STORED DATA:
Start

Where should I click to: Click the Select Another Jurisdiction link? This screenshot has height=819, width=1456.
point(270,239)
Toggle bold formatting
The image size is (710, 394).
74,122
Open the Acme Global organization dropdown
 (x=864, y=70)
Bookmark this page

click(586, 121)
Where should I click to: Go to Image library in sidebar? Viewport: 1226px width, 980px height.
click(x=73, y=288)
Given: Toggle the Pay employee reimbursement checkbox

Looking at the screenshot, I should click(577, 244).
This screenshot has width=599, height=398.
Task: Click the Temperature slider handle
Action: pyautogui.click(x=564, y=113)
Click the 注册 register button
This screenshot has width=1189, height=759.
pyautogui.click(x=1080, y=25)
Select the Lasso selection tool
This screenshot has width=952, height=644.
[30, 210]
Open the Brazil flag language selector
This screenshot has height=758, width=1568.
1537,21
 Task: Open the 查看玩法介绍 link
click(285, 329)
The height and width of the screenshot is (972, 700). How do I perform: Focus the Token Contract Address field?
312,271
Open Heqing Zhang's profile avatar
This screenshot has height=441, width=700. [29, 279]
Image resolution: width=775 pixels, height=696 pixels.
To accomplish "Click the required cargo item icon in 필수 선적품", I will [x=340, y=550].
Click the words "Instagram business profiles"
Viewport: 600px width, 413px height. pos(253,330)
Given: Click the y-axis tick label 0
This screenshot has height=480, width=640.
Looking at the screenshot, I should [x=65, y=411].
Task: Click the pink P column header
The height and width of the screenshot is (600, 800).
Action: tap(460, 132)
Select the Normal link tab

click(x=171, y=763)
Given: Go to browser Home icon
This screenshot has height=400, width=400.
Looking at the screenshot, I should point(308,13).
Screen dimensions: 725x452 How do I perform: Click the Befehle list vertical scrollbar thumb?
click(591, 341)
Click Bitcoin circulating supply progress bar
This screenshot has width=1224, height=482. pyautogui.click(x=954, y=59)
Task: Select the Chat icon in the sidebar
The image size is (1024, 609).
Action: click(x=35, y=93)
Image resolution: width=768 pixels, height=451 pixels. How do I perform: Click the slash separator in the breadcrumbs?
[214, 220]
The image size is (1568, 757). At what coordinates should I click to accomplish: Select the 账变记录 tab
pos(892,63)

End

AIM OF THE EXERCISE: In the lines from the one containing "Where should I click to: Go" through the one containing "click(591, 341)", inclusive, change "Image library" to "Media library" and leave everything else as it is. Give back only those lines.

RESULT OF THIS TASK:
Where should I click to: Go to Media library in sidebar? Viewport: 1226px width, 980px height.
click(x=73, y=288)
Given: Toggle the Pay employee reimbursement checkbox

Looking at the screenshot, I should click(577, 244).
This screenshot has width=599, height=398.
Task: Click the Temperature slider handle
Action: pyautogui.click(x=564, y=113)
Click the 注册 register button
This screenshot has width=1189, height=759.
pyautogui.click(x=1080, y=25)
Select the Lasso selection tool
This screenshot has width=952, height=644.
[30, 210]
Open the Brazil flag language selector
This screenshot has height=758, width=1568.
1537,21
 Task: Open the 查看玩法介绍 link
click(285, 329)
The height and width of the screenshot is (972, 700). How do I perform: Focus the Token Contract Address field?
312,271
Open Heqing Zhang's profile avatar
This screenshot has height=441, width=700. [29, 279]
Image resolution: width=775 pixels, height=696 pixels.
To accomplish "Click the required cargo item icon in 필수 선적품", I will [x=340, y=550].
Click the words "Instagram business profiles"
Viewport: 600px width, 413px height. pos(253,330)
Given: Click the y-axis tick label 0
This screenshot has height=480, width=640.
Looking at the screenshot, I should [x=65, y=411].
Task: Click the pink P column header
The height and width of the screenshot is (600, 800).
Action: tap(460, 132)
Select the Normal link tab

click(x=171, y=763)
Given: Go to browser Home icon
This screenshot has height=400, width=400.
Looking at the screenshot, I should point(308,13).
Screen dimensions: 725x452 How do I perform: Click the Befehle list vertical scrollbar thumb?
click(591, 341)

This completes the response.